[Stored items]
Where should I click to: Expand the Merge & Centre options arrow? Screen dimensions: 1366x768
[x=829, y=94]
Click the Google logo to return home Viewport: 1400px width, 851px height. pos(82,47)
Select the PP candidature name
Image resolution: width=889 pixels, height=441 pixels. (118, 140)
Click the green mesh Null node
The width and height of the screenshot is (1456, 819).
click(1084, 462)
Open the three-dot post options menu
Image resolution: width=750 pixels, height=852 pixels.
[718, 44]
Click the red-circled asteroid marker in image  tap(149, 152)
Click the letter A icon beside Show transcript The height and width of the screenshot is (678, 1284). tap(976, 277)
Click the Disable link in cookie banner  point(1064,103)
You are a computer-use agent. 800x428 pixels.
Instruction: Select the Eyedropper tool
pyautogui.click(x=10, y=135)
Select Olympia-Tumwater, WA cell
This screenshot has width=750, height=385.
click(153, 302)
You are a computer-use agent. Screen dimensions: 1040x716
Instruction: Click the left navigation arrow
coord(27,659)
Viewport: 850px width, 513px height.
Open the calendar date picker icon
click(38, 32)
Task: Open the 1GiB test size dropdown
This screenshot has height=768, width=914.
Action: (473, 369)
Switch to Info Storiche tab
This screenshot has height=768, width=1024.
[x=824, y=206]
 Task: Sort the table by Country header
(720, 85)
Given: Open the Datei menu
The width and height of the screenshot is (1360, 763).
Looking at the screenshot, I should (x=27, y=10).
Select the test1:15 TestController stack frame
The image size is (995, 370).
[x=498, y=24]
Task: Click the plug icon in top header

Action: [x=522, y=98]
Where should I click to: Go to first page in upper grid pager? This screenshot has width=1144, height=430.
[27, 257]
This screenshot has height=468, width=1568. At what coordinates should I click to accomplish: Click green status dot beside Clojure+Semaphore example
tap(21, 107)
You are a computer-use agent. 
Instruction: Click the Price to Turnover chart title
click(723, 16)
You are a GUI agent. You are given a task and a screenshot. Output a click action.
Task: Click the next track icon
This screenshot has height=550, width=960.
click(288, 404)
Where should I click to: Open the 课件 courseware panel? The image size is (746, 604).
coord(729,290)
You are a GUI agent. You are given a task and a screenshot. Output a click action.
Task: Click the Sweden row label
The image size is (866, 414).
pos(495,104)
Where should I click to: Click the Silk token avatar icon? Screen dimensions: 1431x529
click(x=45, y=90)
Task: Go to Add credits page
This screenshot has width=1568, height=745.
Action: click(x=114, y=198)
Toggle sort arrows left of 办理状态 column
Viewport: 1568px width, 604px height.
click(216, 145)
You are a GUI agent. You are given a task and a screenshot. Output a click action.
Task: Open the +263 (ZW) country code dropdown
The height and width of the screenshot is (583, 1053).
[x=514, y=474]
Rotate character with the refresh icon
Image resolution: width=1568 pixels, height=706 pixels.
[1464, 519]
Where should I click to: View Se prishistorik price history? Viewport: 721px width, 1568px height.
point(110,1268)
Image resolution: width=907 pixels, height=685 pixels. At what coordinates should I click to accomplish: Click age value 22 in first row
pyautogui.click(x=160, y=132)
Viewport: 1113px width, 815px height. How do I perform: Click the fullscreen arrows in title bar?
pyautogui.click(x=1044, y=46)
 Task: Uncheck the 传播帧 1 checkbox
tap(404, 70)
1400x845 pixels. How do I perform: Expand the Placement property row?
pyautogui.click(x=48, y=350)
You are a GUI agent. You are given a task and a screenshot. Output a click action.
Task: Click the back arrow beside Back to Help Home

EXERCISE INSTRUCTIONS: Your answer should be each line of the data that contains the word "computer", copied as it stands.

ANSWER BELOW:
You are a computer-use agent. 800x428 pixels.
You are a computer-use agent. Screen dimensions: 1040x716
You are a computer-use agent. 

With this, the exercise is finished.